> [Aim of the exercise]: Filter the listing down to the lines containing the word "target".

> [Material provided]:

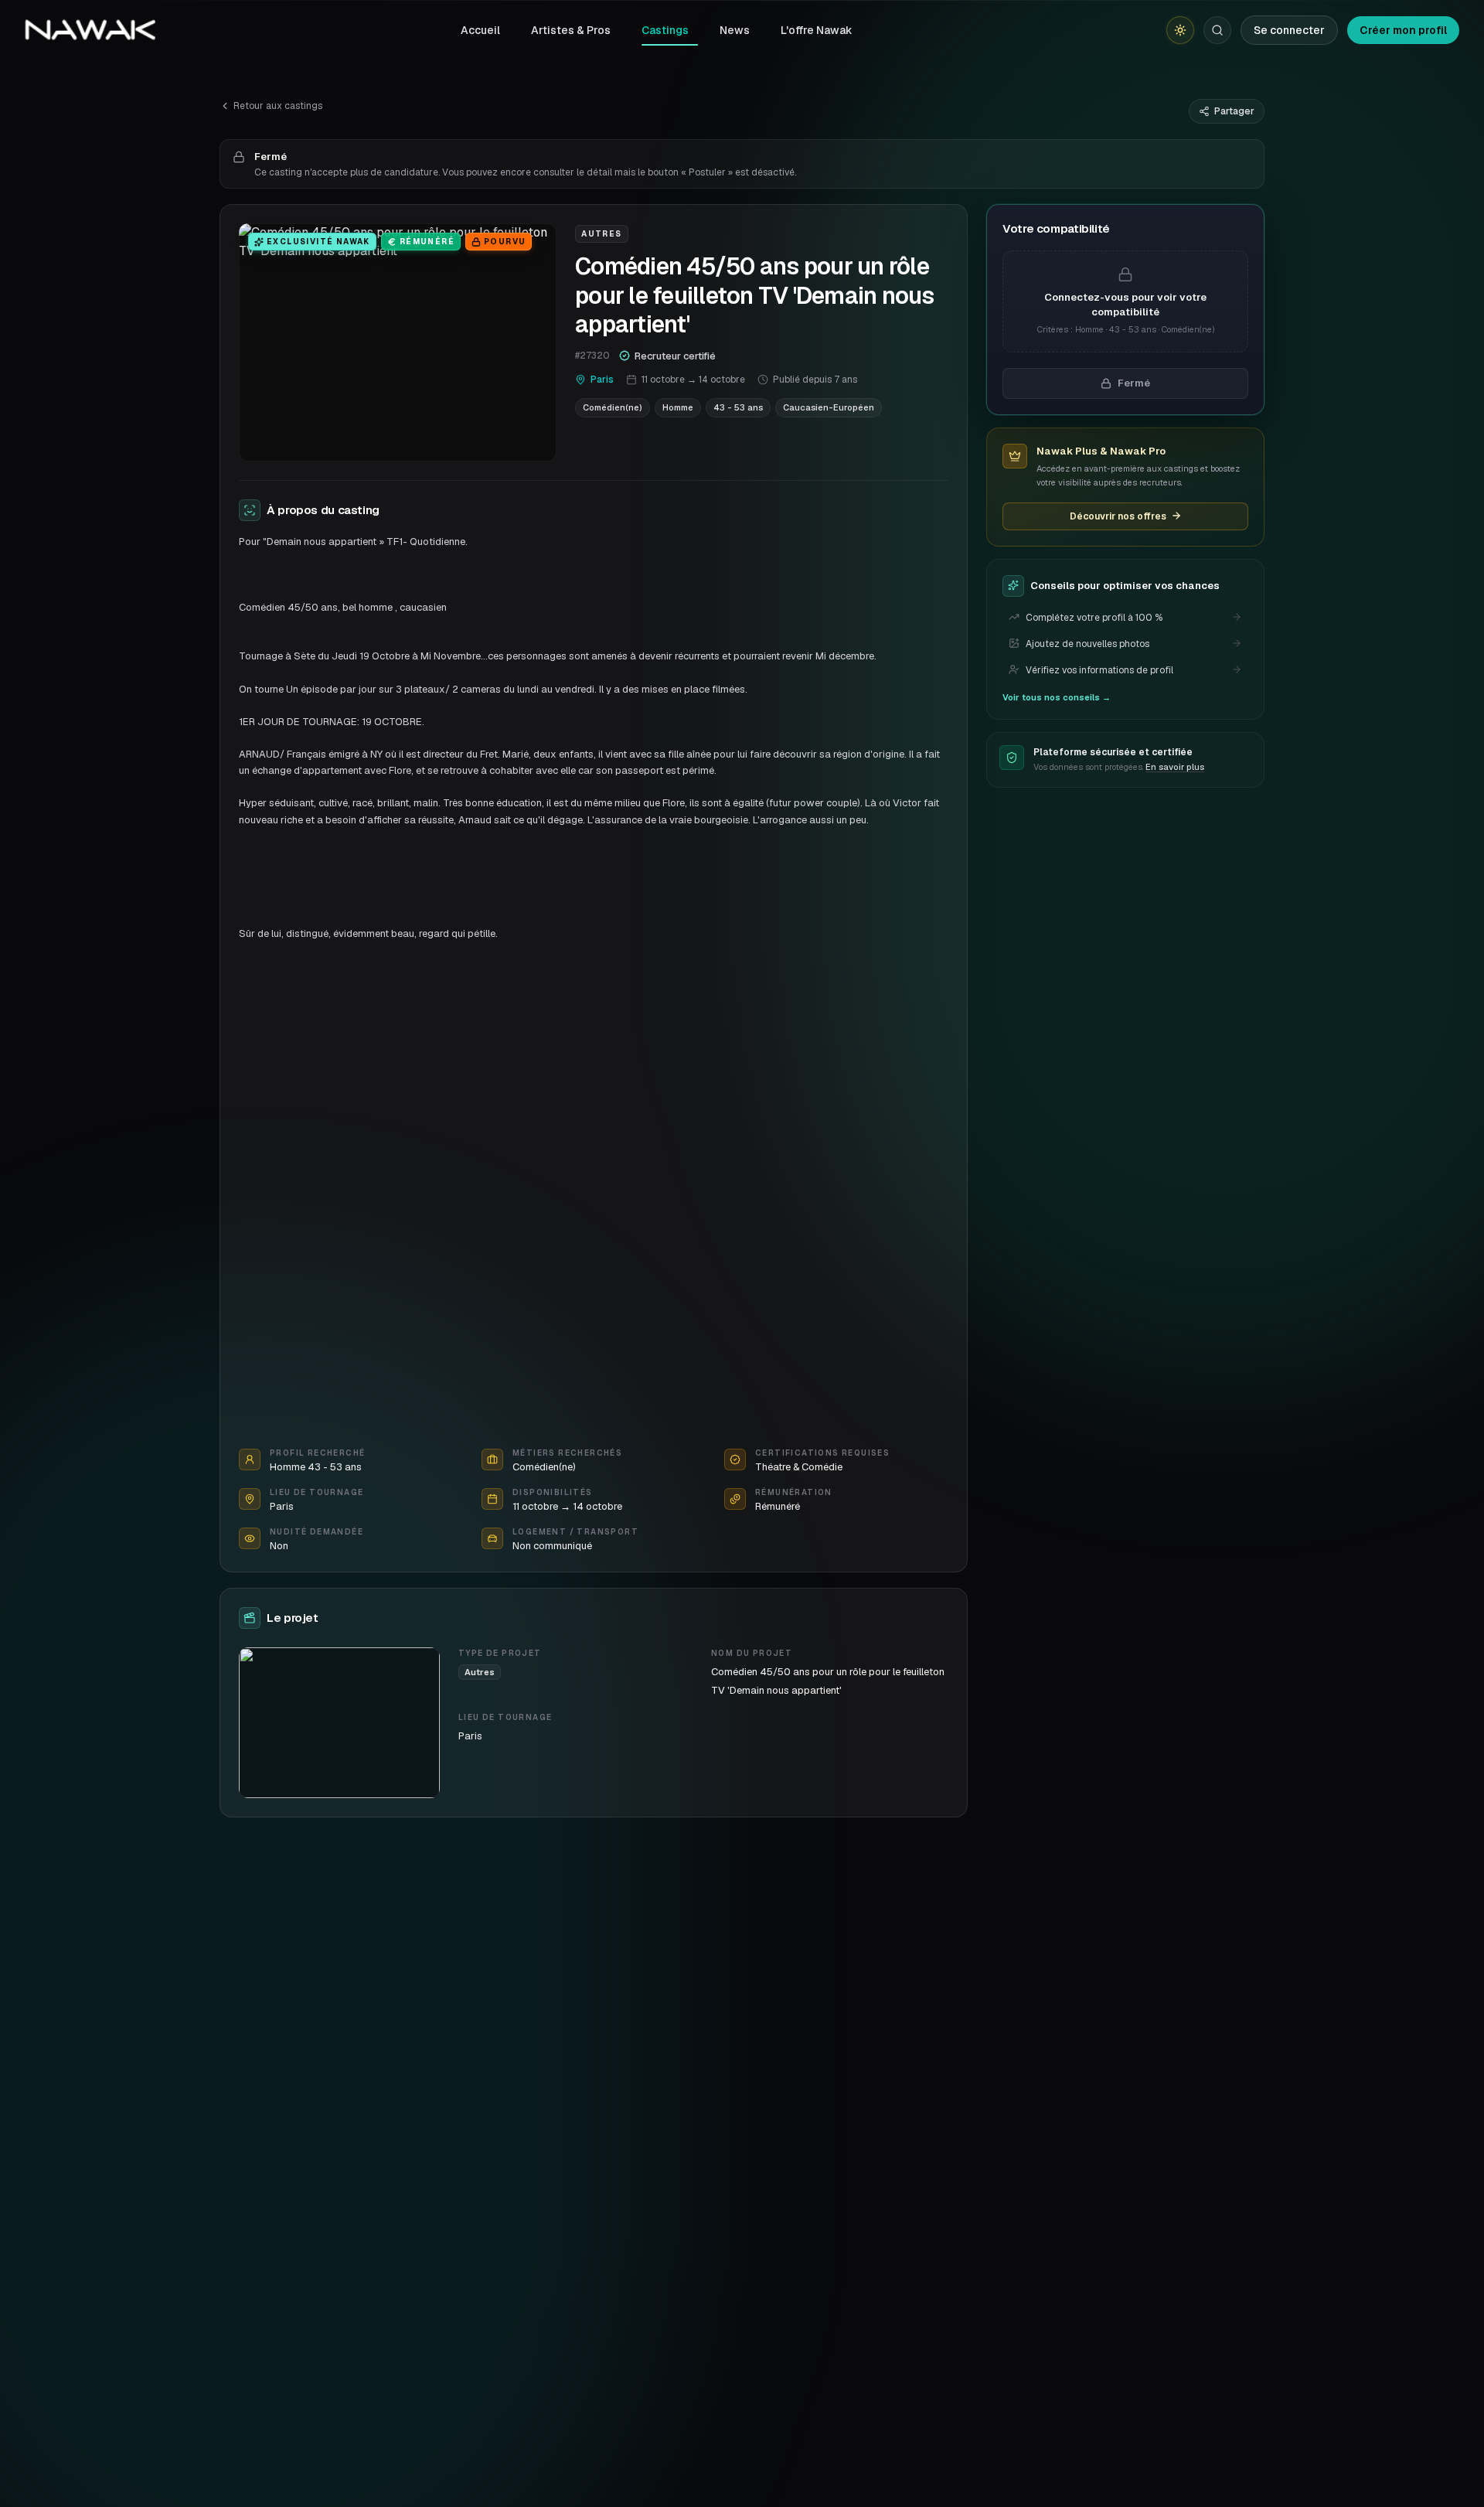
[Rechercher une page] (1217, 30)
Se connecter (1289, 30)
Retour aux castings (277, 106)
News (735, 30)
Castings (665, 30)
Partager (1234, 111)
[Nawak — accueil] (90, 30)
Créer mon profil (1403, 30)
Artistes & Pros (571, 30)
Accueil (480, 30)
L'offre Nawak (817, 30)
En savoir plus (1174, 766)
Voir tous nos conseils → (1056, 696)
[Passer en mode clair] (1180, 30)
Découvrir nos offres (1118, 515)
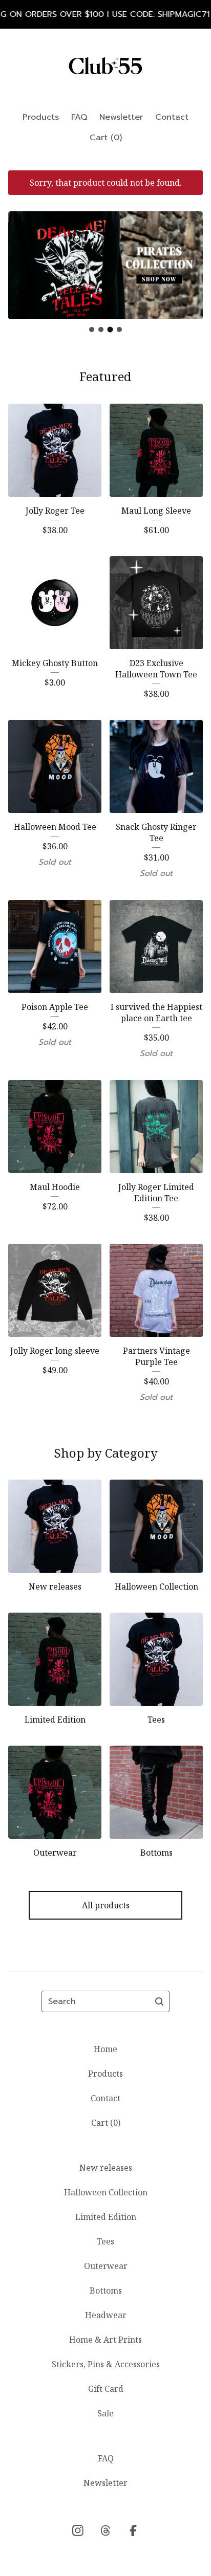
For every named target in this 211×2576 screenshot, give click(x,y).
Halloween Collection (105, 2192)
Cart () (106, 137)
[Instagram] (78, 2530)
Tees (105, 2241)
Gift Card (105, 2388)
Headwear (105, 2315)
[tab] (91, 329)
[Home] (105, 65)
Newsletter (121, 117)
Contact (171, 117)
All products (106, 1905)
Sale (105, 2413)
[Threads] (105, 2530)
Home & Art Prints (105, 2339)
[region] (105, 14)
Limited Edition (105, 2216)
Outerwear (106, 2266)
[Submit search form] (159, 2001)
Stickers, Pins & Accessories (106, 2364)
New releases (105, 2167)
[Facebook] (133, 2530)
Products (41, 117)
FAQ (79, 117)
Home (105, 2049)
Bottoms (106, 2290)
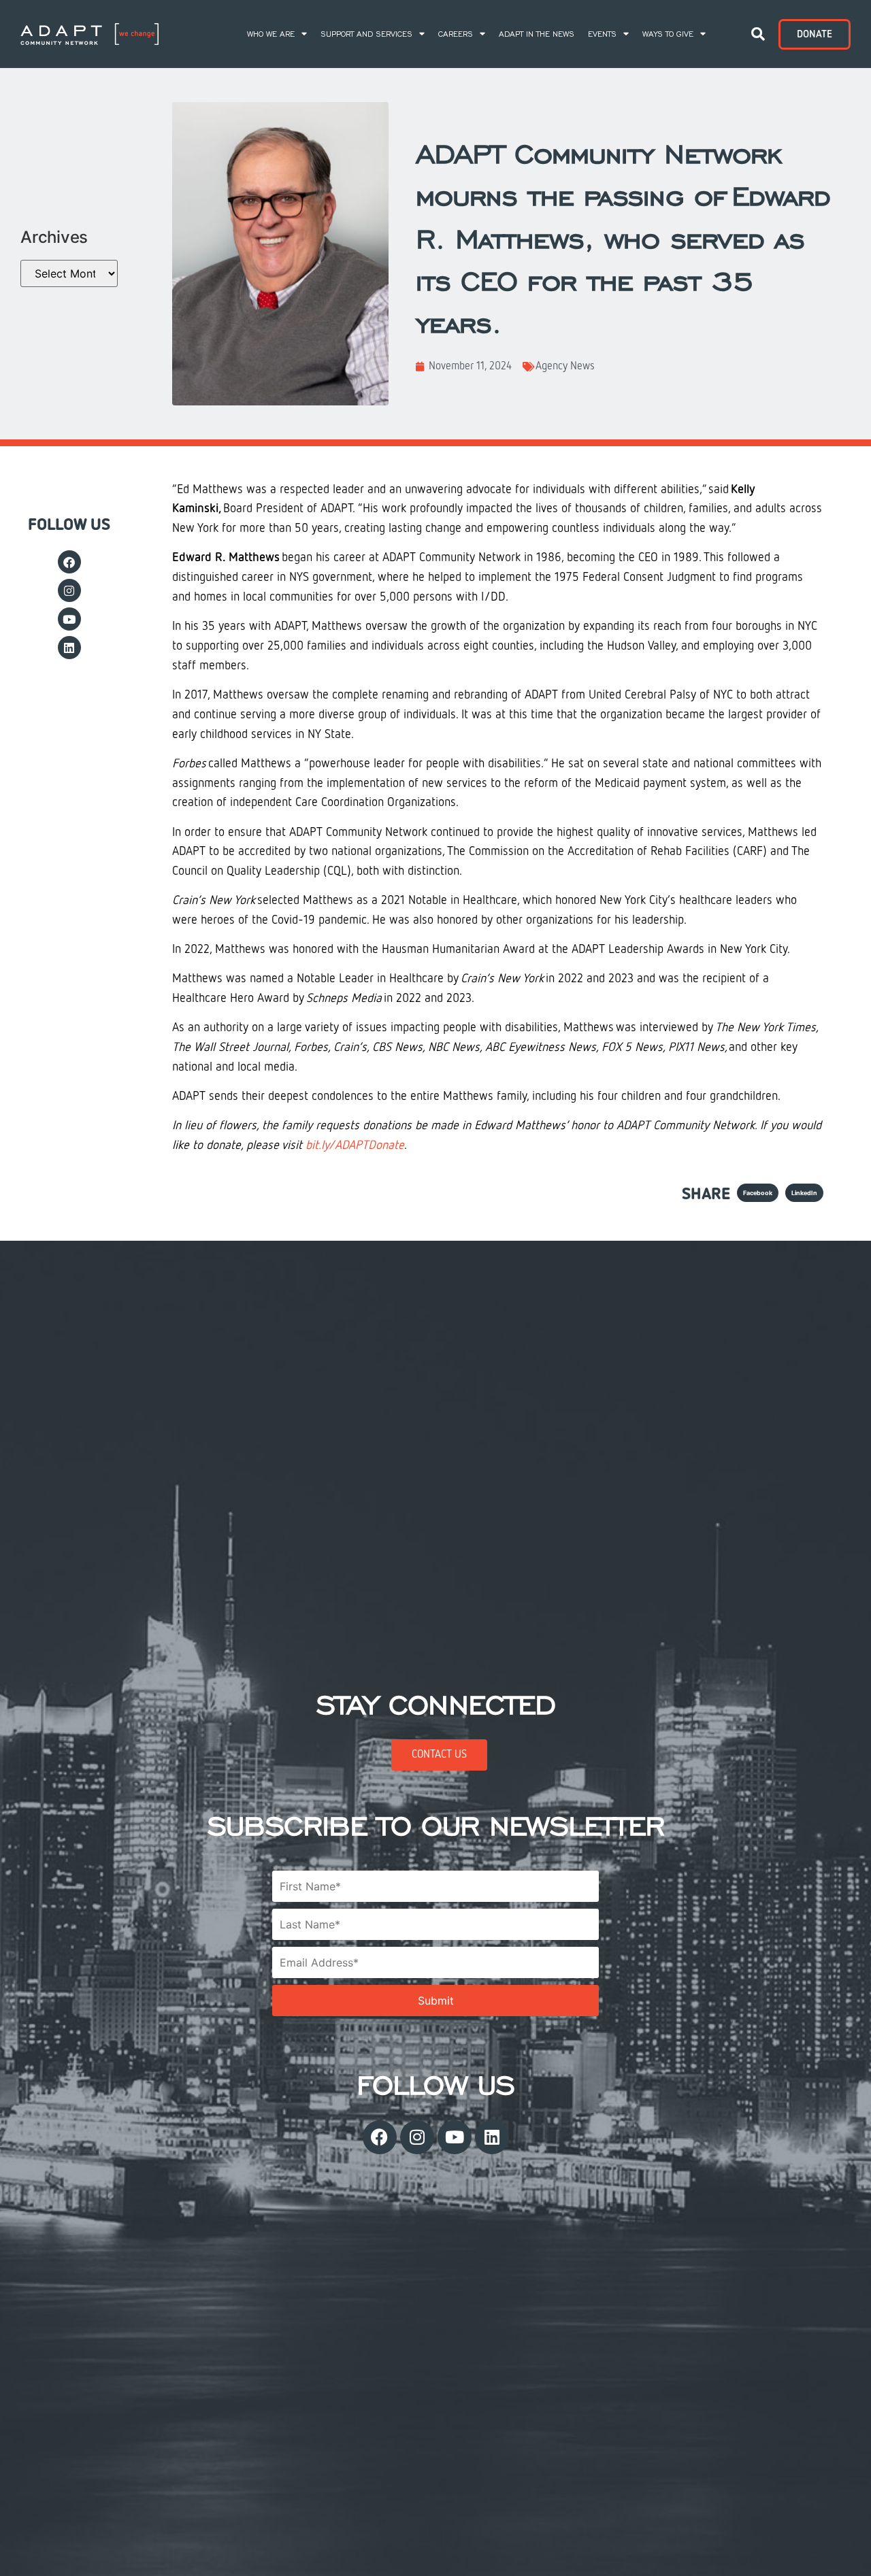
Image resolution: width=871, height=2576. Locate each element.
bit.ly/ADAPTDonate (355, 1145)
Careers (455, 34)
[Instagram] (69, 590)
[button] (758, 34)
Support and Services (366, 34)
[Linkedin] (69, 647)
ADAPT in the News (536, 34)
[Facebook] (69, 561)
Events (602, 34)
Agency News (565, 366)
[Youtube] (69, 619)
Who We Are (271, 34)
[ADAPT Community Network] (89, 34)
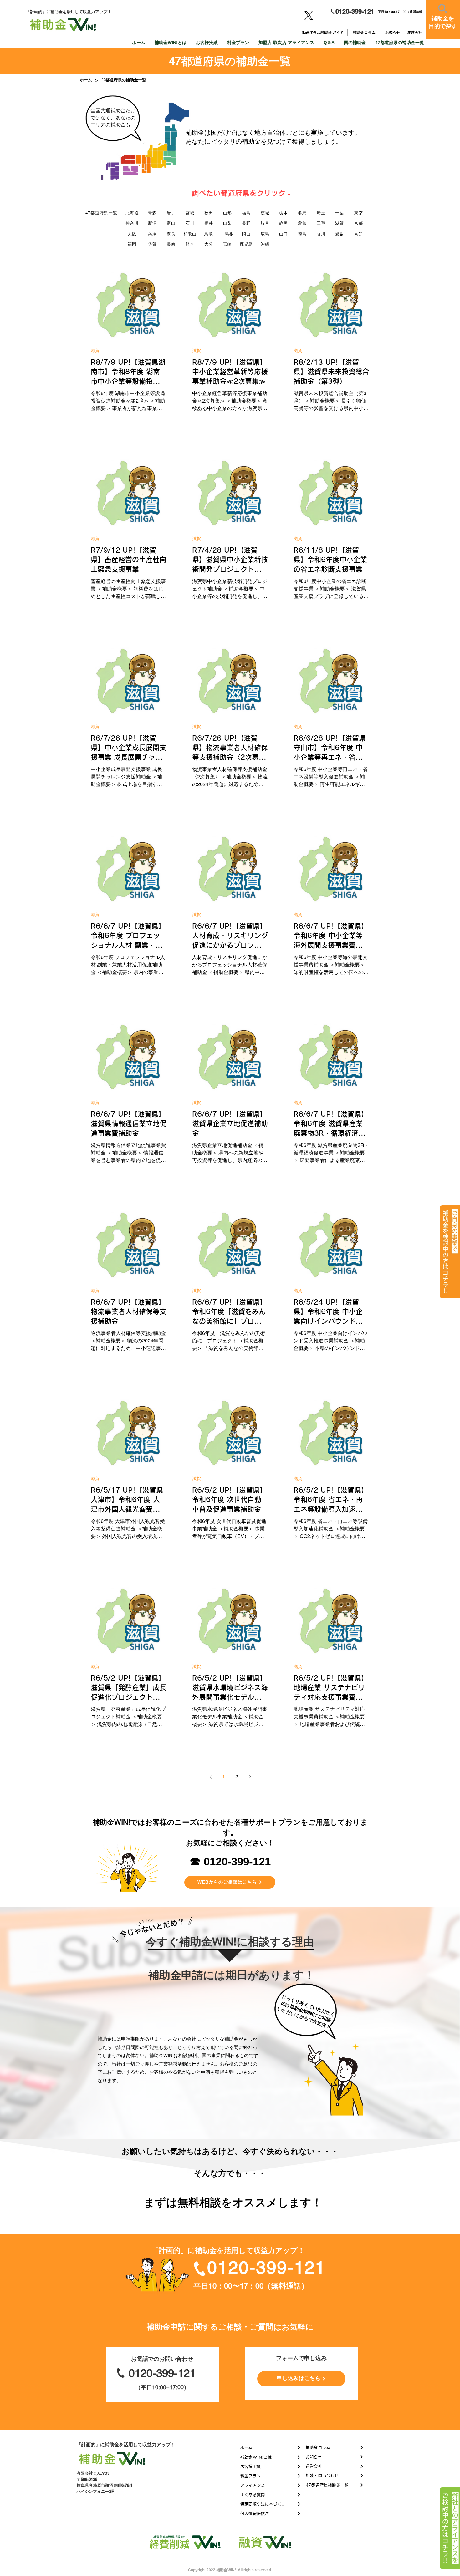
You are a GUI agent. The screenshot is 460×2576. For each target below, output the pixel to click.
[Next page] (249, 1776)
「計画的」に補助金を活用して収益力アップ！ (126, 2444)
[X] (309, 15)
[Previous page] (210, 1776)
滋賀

> [Answer below]:
For every named target in this 211×2576 screenshot, give click(x,y).
You are a GUI agent. The screenshot is 460×2576. For each target below, output the pixel to click.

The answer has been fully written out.